-- Start Page excerpt --

Introduction: No-Sew Bandana & Recycled Jean Table Cloth

About: I crochet and do crafts. Oh and I also work full time and have a family to take care of. I'm on here because this site is so cool and easy to post to. You can also check me out on Ravelry: http://www.ravel…

A project that has been in the works for over a year, I challenged myself to make this tablecloth from a photo that took me to a broken link from an email.

I absolutely love it and it was both a labor of love and joy, as I know I am going to cherish bringing it out for picnics and park functions for years to come.

Here's what happened:

I got an email from a craft magazine that usually has links to projects and how to create them. In general, the links are leads to free sites where one can get instructions but not necessarily photos of the process.

One particular email last Spring peaked my interest and had a "No-Sew Bandana and Jean Tablecloth" that I wanted to learn how to make. As I already mentioned, I clicked on the link in the email and it took me to a site with a photo of the tablecloth, but no instructions.

I was beyond frustrated and went to the craft store that day to purchase materials to make the tablecloth my way based on the photo I saw.

Total side note:I believe if a double sided fusible webbing was used, you could make a blanket too.

This instructable is the process of how I came up with this useful, relatively easy - although time consuming - no-sewing involved bandana & recycled jean table cloth.

My hope is to give inspiration to others with the completion of this project.

Fun facts about me: I do not like to sew. Now I know I don't really like to iron either.

I would have changed multiple things and I say that here and there throughout this instructable, but overall, I was very pleased to finish this project and be able to say "I made it!"

-- End Page excerpt --
-- Start Data extract --

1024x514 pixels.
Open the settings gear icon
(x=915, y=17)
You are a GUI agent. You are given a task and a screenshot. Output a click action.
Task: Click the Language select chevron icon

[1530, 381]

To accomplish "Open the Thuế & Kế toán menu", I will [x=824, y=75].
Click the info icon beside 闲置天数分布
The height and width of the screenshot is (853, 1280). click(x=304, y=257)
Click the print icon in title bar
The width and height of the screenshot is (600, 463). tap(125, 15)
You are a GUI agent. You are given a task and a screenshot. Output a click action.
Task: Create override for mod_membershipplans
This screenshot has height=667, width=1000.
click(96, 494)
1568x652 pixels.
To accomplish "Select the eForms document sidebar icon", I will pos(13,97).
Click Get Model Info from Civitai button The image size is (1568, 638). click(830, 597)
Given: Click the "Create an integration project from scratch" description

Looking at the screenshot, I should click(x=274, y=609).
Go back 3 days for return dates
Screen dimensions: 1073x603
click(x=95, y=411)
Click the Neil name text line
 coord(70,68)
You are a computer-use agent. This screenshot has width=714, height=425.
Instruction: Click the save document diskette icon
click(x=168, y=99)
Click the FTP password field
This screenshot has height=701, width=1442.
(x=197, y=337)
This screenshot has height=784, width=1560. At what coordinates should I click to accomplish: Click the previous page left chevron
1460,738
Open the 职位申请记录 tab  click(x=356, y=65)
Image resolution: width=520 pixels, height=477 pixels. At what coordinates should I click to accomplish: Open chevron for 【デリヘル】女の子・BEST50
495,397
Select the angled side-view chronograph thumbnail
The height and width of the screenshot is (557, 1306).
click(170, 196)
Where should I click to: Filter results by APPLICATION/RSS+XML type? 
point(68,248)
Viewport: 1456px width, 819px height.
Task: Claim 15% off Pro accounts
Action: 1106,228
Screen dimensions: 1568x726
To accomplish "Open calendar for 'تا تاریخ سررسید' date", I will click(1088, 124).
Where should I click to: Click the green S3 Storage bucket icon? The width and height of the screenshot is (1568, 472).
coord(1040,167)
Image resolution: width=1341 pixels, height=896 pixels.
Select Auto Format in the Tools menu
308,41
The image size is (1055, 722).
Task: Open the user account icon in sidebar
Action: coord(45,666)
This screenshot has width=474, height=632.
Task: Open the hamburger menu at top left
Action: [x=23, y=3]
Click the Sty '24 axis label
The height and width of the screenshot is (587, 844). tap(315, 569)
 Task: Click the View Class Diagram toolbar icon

-- End Data extract --

== Task set ==
1. Say whether each statement below agrees with the tablecloth introduction above. Answer yes or no, and quote the text's deciding words exactly.
(a) The link in the email led to a site with instructions but no photo.
(b) The author does not like to sew.
(c) The author bought materials at a craft store on the same day.
2. Please write out the tablecloth introduction again from "One particular email" up to and including "photo I saw.", swapping "craft store" for "fabric shop".
3. Answer these questions from the tablecloth introduction above.
(a) How long had the project been in the works?
(b) What does the author believe could also be made if a double sided fusible webbing was used?
(c) For what occasions does the author plan to bring the tablecloth out?

== Results by task ==
1.
(a) No: "it took me to a site with a photo of the tablecloth, but no instructions"
(b) Yes: "I do not like to sew."
(c) Yes: "went to the craft store that day to purchase materials"

2.
One particular email last Spring peaked my interest and had a "No-Sew Bandana and Jean Tablecloth" that I wanted to learn how to make. As I already mentioned, I clicked on the link in the email and it took me to a site with a photo of the tablecloth, but no instructions.

I was beyond frustrated and went to the fabric shop that day to purchase materials to make the tablecloth my way based on the photo I saw.

3.
(a) Over a year
(b) A blanket
(c) Picnics and park functions